Given Contact's scope, those hoping to hit lots of shows tend to adopt a geographic approach to their festival navigation — West Queen West one day, the Distillery District the other, you know the drill. But even within a specific neighbourhood, there might be as many as 20 shows to choose from. I don't generally have enough time get to that many exhibits or to devote to the pre-research it would take to cull the list, as much as I might like to. I'll generally have selected one or two exhibits that I don't want to miss, and figure the rest out "in the field."
What the app helps you do, then, is make on-the-fly decisions about what's worth seeing without the burden of lugging around a magazine-sized festival guide, which is more of a pain than you might think, especially if you're already carrying a camera. As is standard with apps of this nature, you can locate various exhibits on a main, GPS-enabled map, which will then direct you to a page with a brief description of the show and the host gallery's operating hours.

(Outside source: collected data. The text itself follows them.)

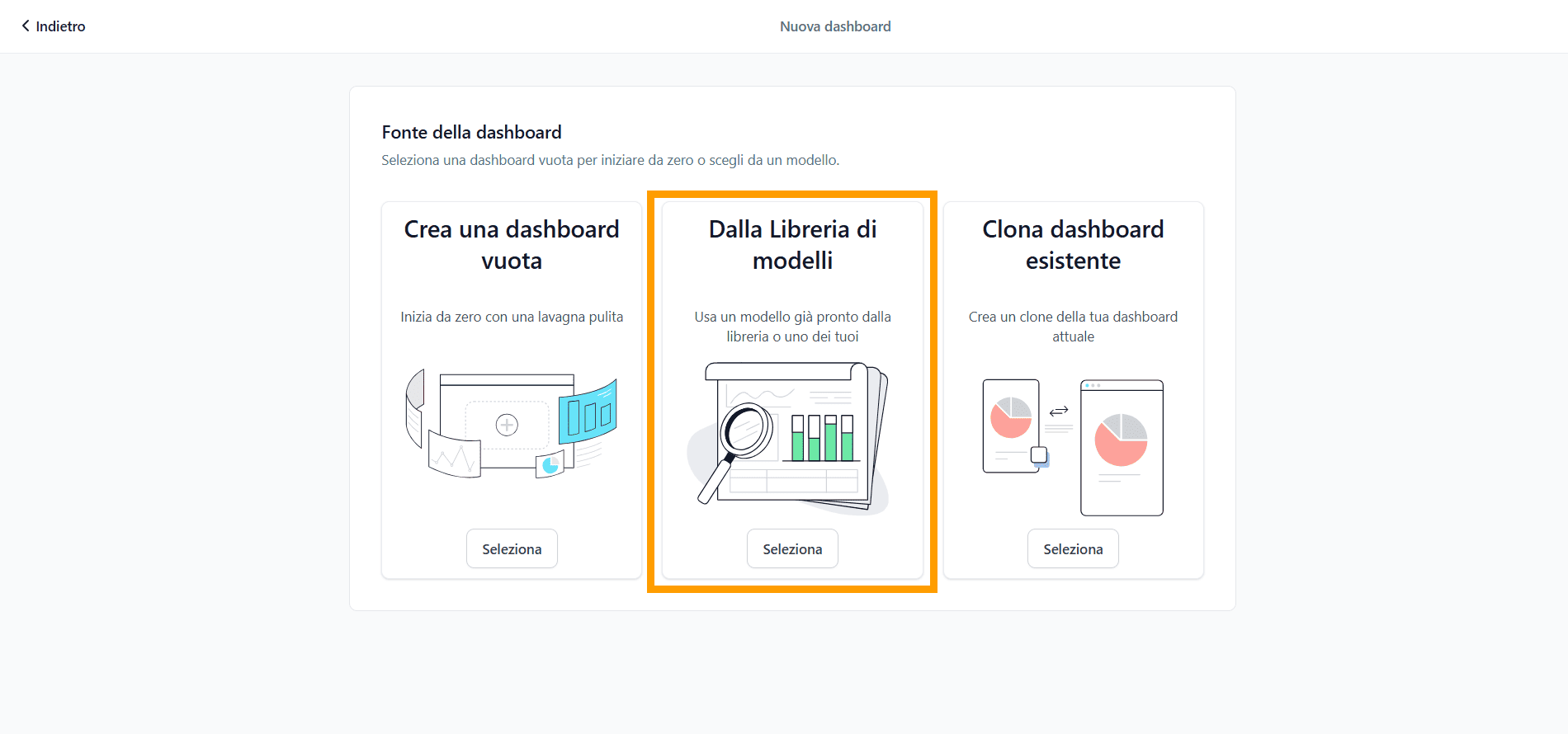Click the swap arrows icon in clone illustration
The width and height of the screenshot is (1568, 734).
tap(1059, 411)

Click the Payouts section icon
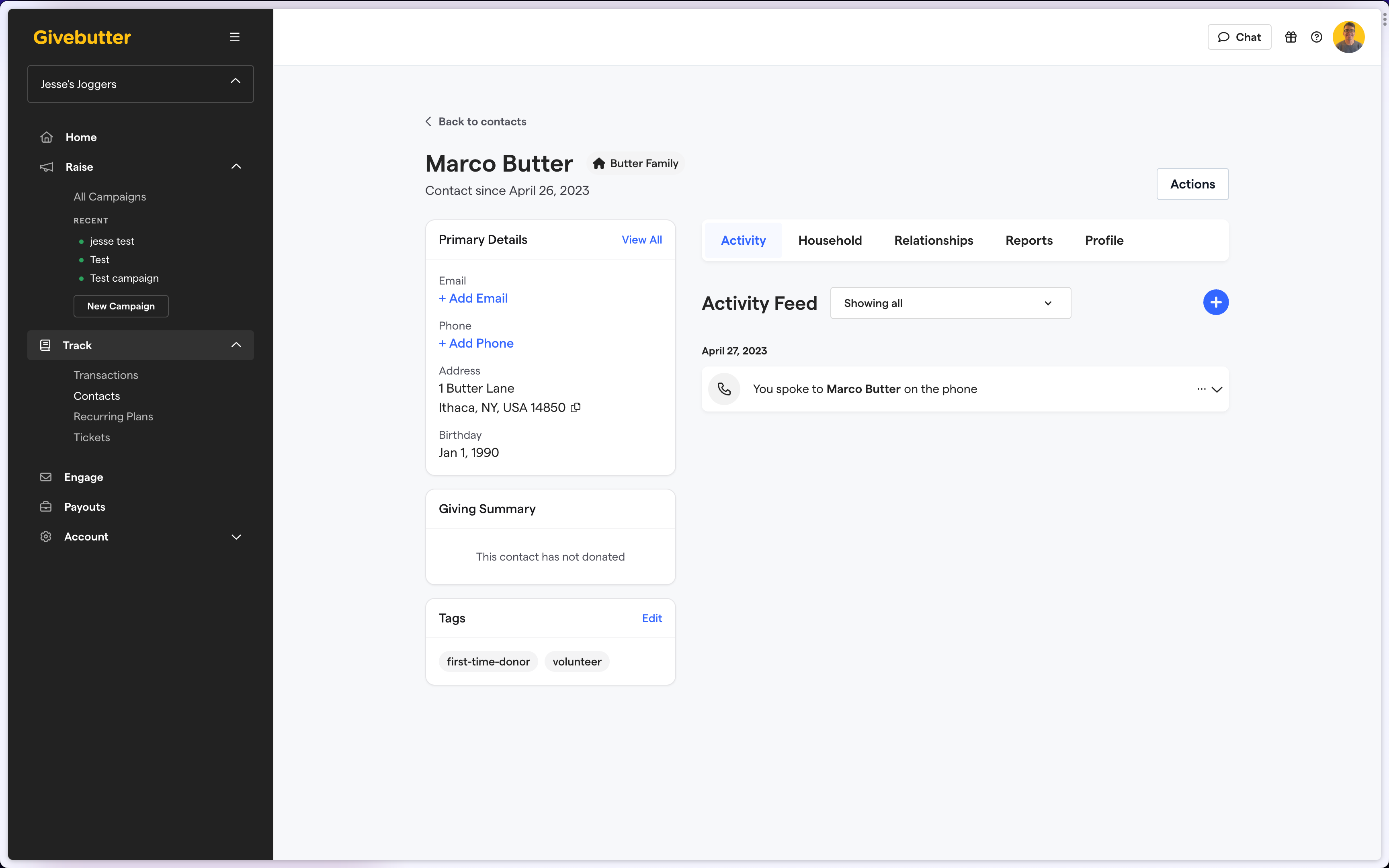[46, 506]
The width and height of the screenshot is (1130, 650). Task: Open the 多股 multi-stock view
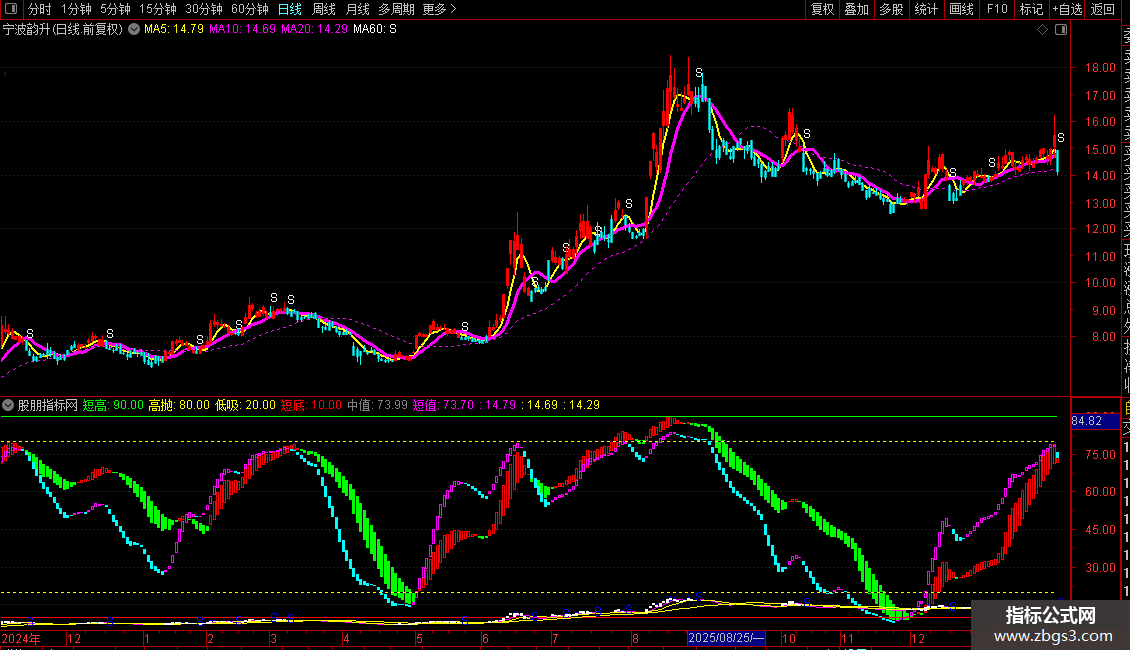point(891,10)
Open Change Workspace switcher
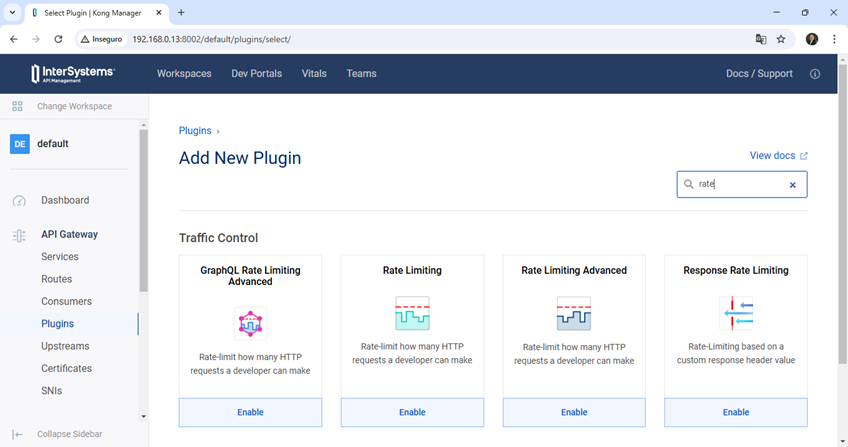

Crucially, you can also use a search function if you know the name of an exhibit but not the location.
Everything works as it should here, and this is by far the most useful information offered by the app. I'm less enamoured with the calendar option, which would be far more useful if it somehow highlighted special events and openings. Although I'm told it's supposed to feature every exhibition — and to thereby provide an overview of the entire festival — my tests revealed a number of shows missing from the list. Thankfully it doesn't matter much. Because Contact runs throughout May, it's more useful to use the map or keyword search functions to get the gallery hours on individual exhibition listings rather than by using the calendar. The "what's open now" button is also a great way to double check that the shows you're thinking of checking out are indeed open.